• [PROMPT]
Every line from the one containing "Task: Share page on Twitter" to the end of the data below should be copied exactly, but pictures should not.

[Records excerpted from a collection]
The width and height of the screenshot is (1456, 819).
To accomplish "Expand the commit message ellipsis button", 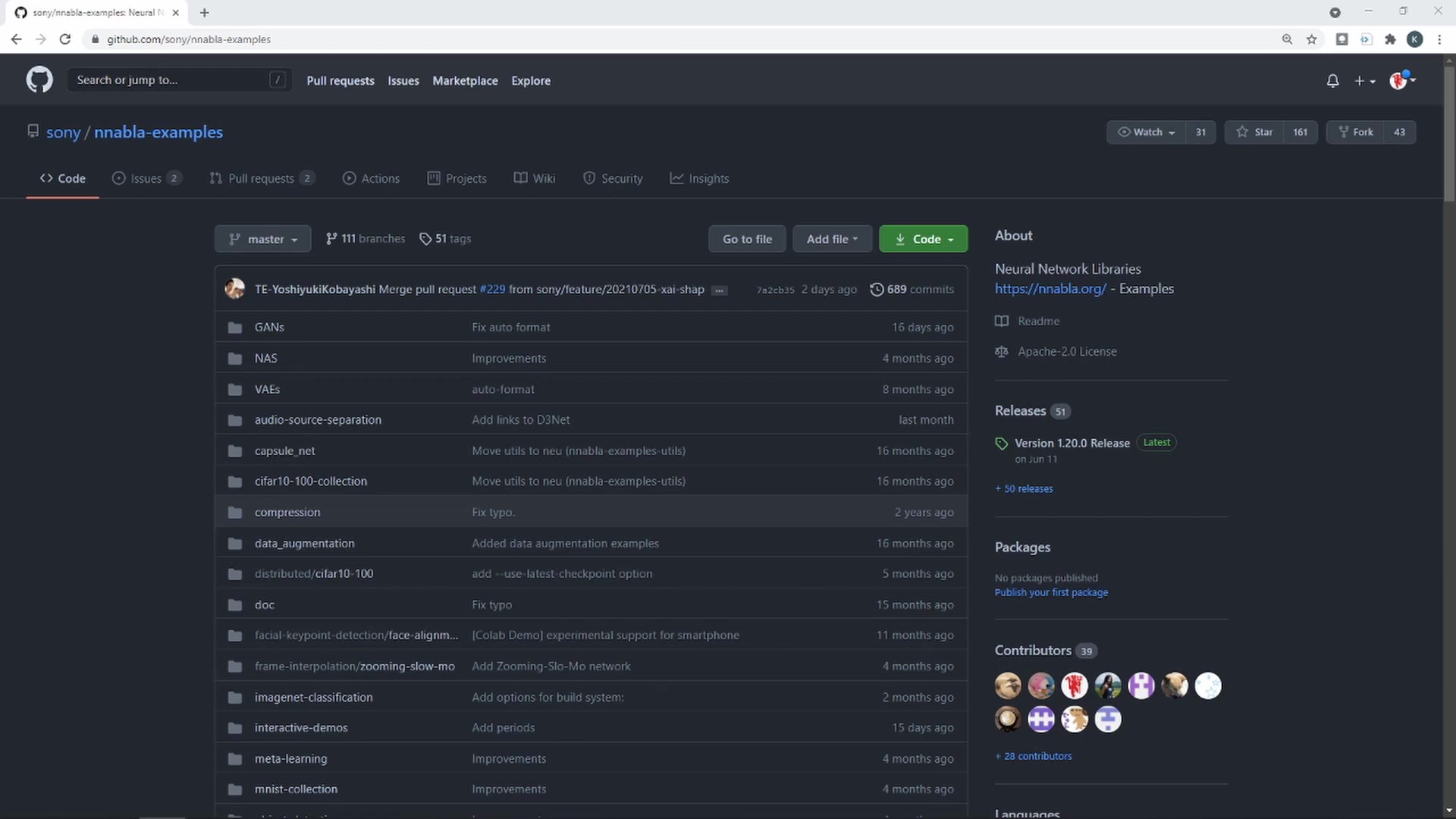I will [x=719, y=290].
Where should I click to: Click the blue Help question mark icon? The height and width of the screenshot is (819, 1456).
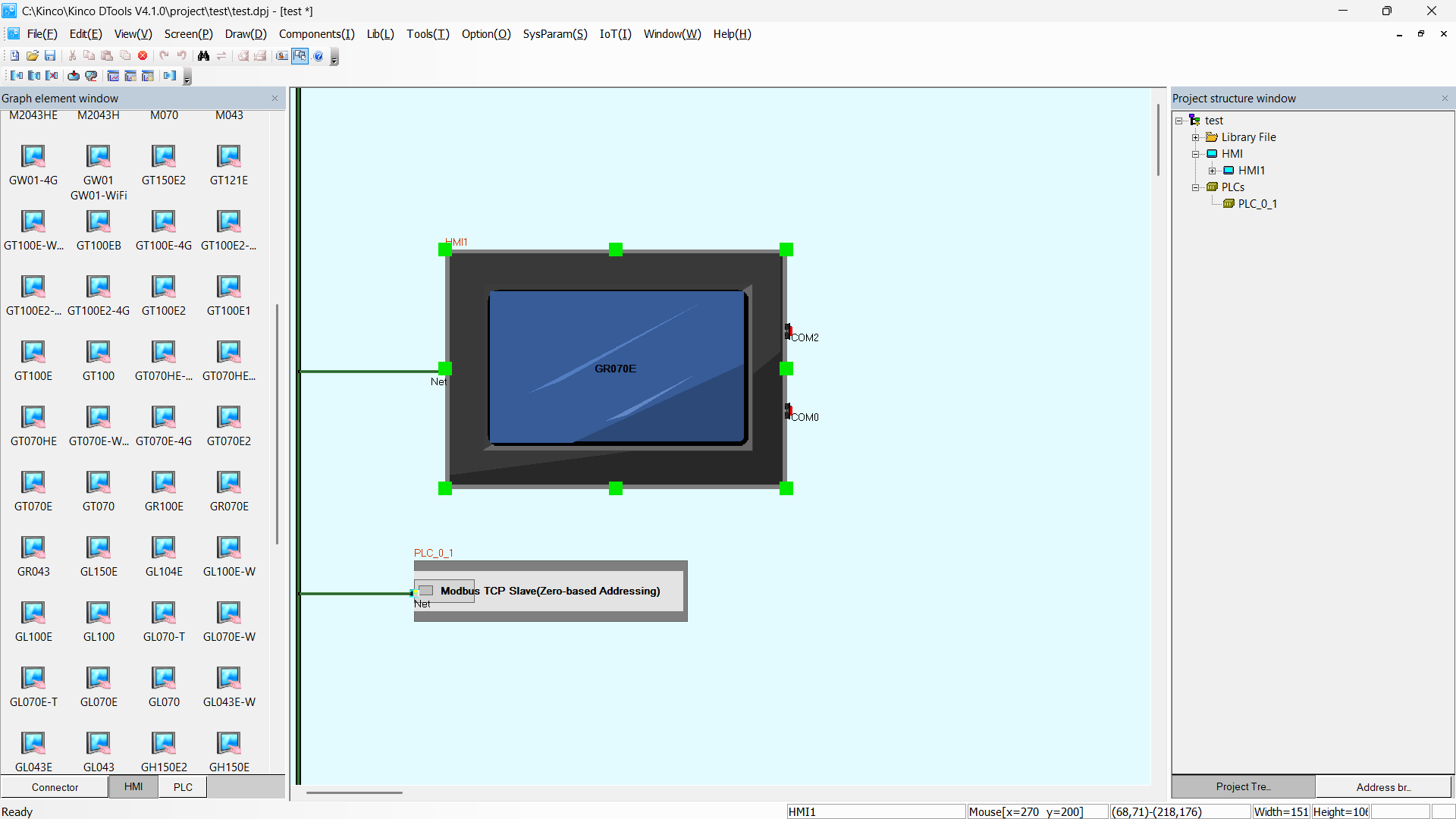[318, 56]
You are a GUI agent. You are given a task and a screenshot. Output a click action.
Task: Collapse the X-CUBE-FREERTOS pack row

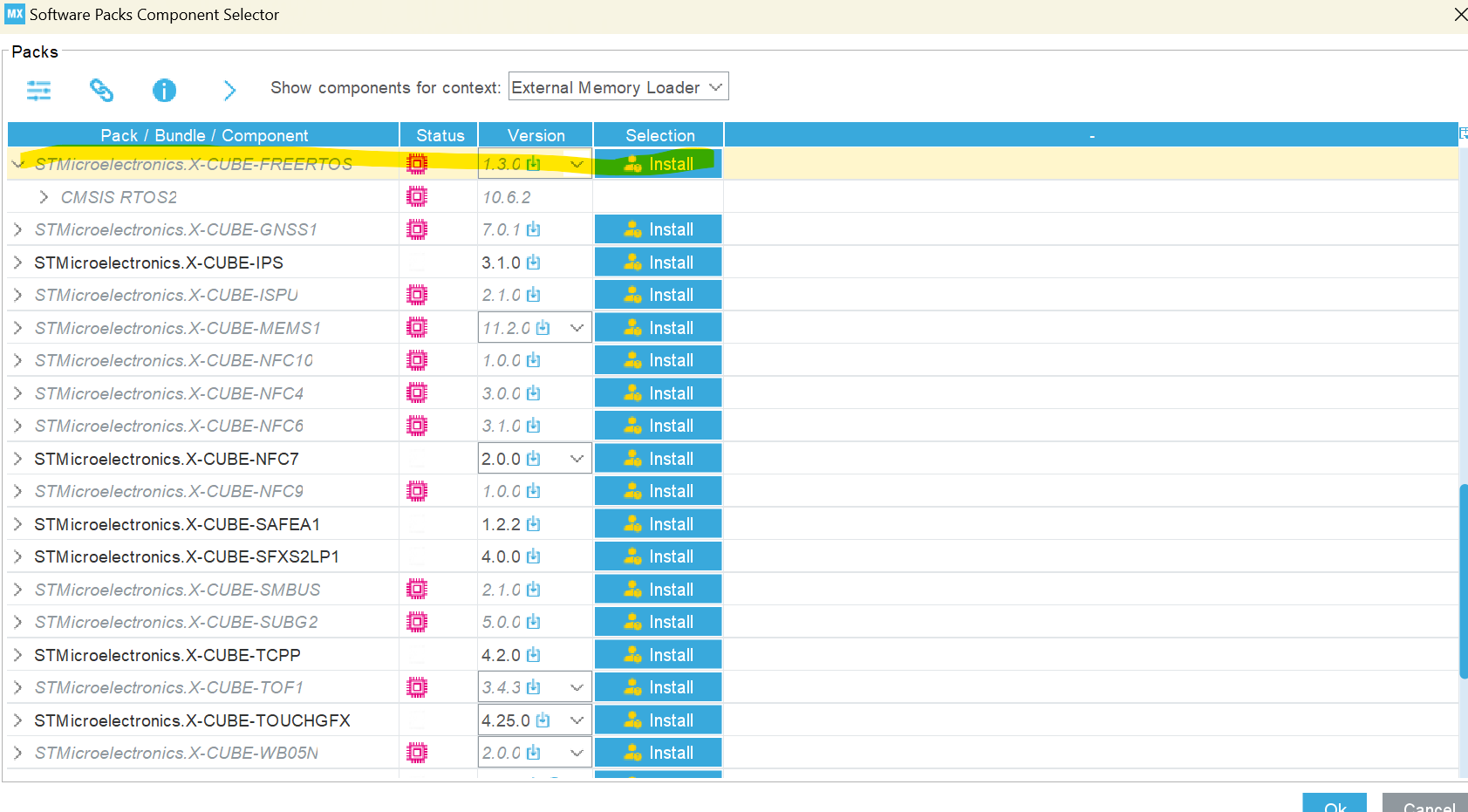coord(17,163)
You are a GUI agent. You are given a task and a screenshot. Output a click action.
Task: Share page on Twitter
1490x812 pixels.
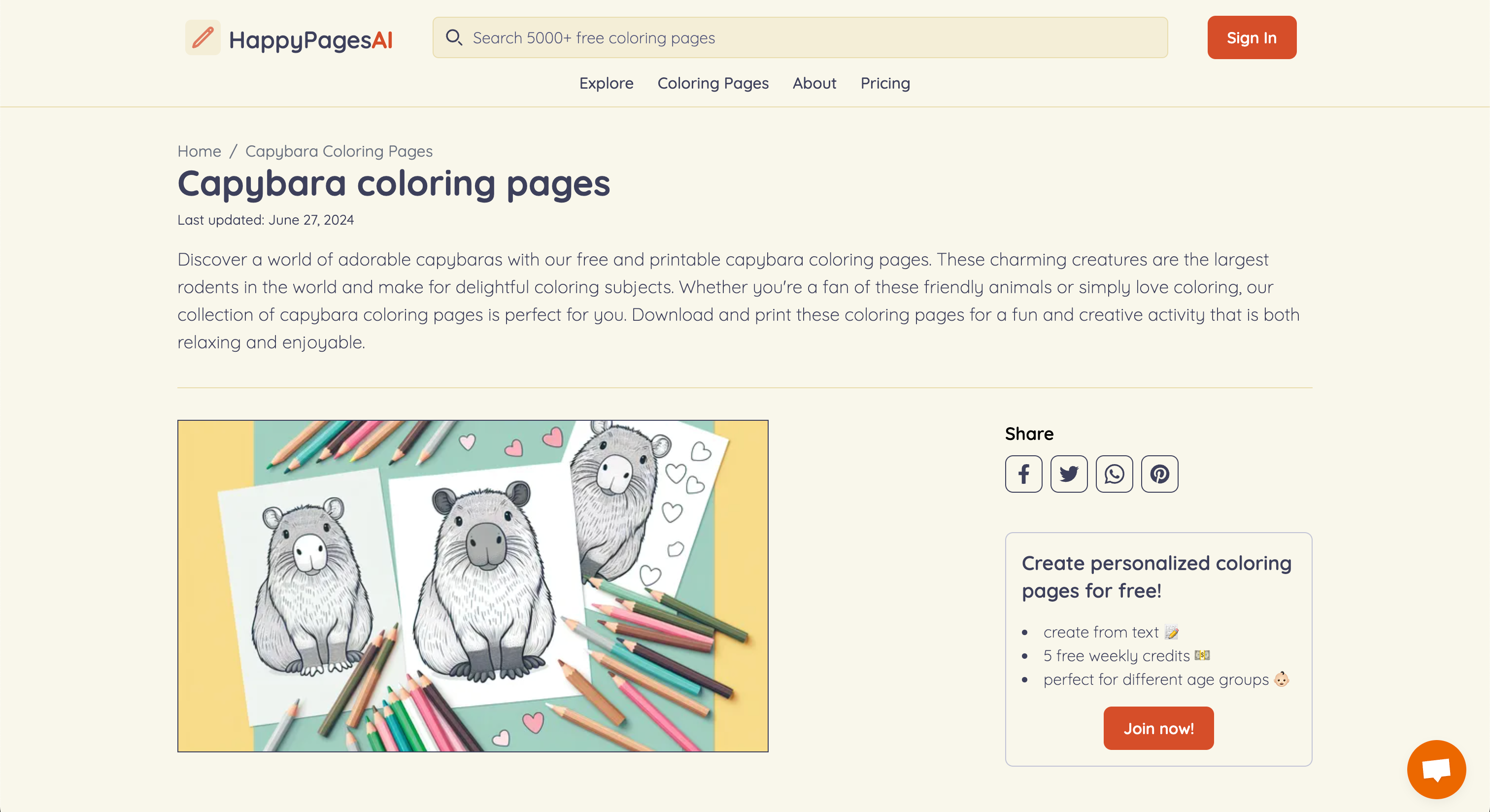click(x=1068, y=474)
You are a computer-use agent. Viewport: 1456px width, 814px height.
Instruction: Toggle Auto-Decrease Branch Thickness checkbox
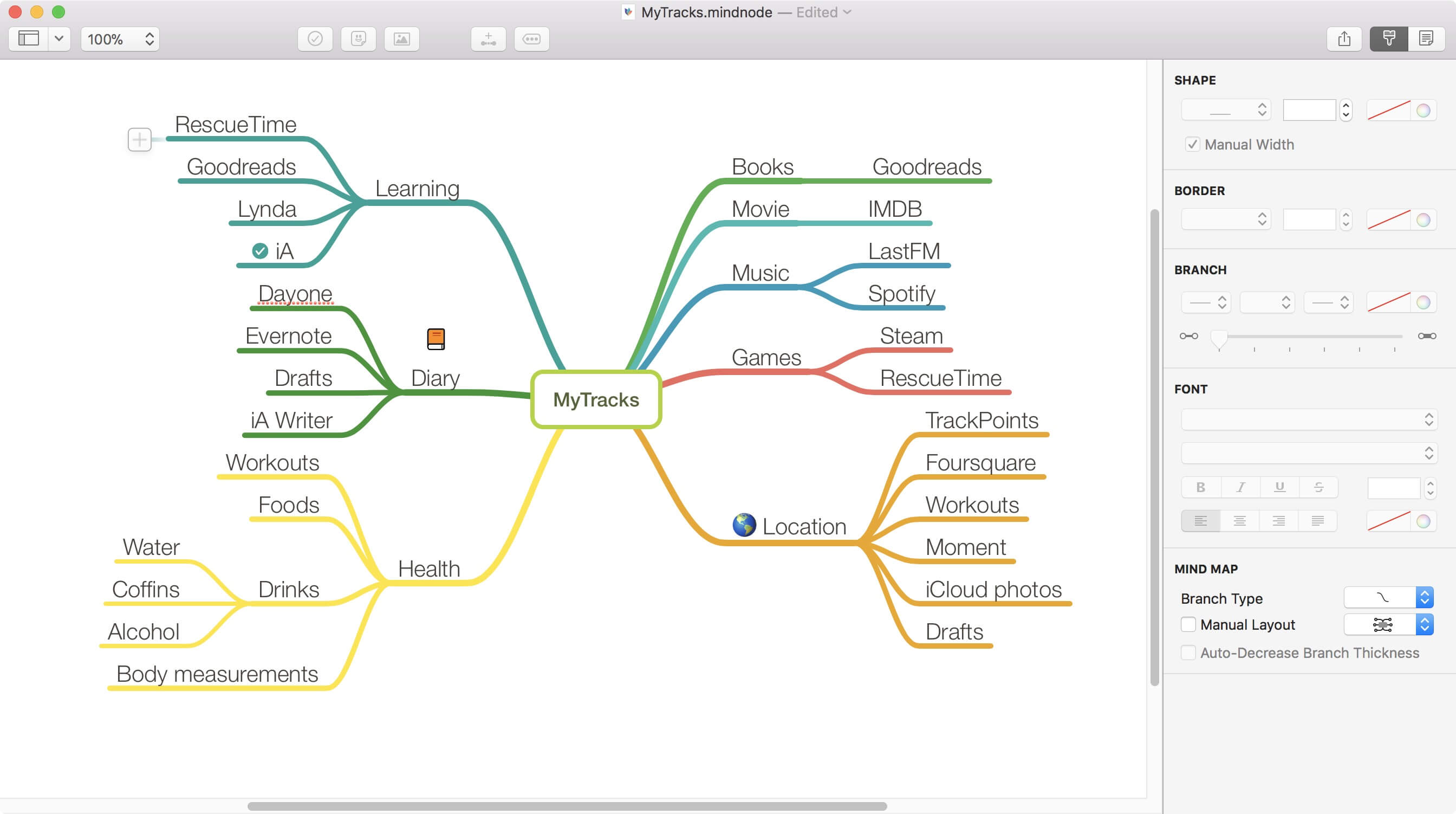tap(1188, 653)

• [THE COMPLETED TASK]
Task: Share page on Twitter
1490x812 pixels.
click(x=1068, y=474)
You are a computer-use agent. Viewport: 1456px width, 814px height.
Instruction: Toggle Auto-Decrease Branch Thickness checkbox
tap(1188, 653)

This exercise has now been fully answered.